• [WHAT IS EXPECTED]: Quote the lines starting at the one that contains "Select the DEX tag in Curve row" and ending after the one that contains "Looking at the screenshot, I should 296,141.".

(Lines contained in a dataset)
* * * * *

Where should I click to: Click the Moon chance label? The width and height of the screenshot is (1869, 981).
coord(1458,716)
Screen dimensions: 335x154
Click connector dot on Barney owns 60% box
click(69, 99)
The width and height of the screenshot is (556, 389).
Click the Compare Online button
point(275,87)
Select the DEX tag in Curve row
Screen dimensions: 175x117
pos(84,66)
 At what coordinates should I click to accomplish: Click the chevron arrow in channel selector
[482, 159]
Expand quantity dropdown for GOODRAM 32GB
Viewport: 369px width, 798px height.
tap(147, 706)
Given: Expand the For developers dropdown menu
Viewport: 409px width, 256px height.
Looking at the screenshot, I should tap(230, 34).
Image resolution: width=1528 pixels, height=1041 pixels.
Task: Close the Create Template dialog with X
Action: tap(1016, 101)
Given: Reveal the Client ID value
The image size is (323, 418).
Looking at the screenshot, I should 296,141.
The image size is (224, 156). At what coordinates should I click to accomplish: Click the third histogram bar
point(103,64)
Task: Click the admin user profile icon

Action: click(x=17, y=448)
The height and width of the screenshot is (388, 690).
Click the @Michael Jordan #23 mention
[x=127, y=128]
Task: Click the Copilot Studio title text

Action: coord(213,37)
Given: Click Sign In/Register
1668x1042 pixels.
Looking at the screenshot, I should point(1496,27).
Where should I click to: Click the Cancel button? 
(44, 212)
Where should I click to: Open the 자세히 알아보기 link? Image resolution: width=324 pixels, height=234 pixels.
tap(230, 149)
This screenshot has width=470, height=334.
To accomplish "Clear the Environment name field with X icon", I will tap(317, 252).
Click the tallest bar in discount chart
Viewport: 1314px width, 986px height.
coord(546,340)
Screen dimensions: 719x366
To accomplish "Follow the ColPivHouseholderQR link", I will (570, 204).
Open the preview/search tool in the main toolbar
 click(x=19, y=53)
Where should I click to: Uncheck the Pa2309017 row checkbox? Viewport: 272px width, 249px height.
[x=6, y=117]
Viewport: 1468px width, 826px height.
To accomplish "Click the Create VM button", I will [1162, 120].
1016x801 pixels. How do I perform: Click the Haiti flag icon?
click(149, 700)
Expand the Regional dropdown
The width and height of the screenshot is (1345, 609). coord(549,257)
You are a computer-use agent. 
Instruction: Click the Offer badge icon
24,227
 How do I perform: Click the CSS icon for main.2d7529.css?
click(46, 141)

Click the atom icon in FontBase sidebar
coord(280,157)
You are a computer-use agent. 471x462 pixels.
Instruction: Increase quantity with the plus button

* * * * *

• [ANSWER TO THIS EXERCISE]:
Select the DEX tag in Curve row
Screen dimensions: 175x117
pos(84,66)
 At what coordinates should I click to accomplish: Click the chevron arrow in channel selector
[482, 159]
Expand quantity dropdown for GOODRAM 32GB
Viewport: 369px width, 798px height.
tap(147, 706)
Given: Expand the For developers dropdown menu
Viewport: 409px width, 256px height.
Looking at the screenshot, I should tap(230, 34).
Image resolution: width=1528 pixels, height=1041 pixels.
Task: Close the Create Template dialog with X
Action: tap(1016, 101)
Given: Reveal the Client ID value
The image size is (323, 418).
Looking at the screenshot, I should 296,141.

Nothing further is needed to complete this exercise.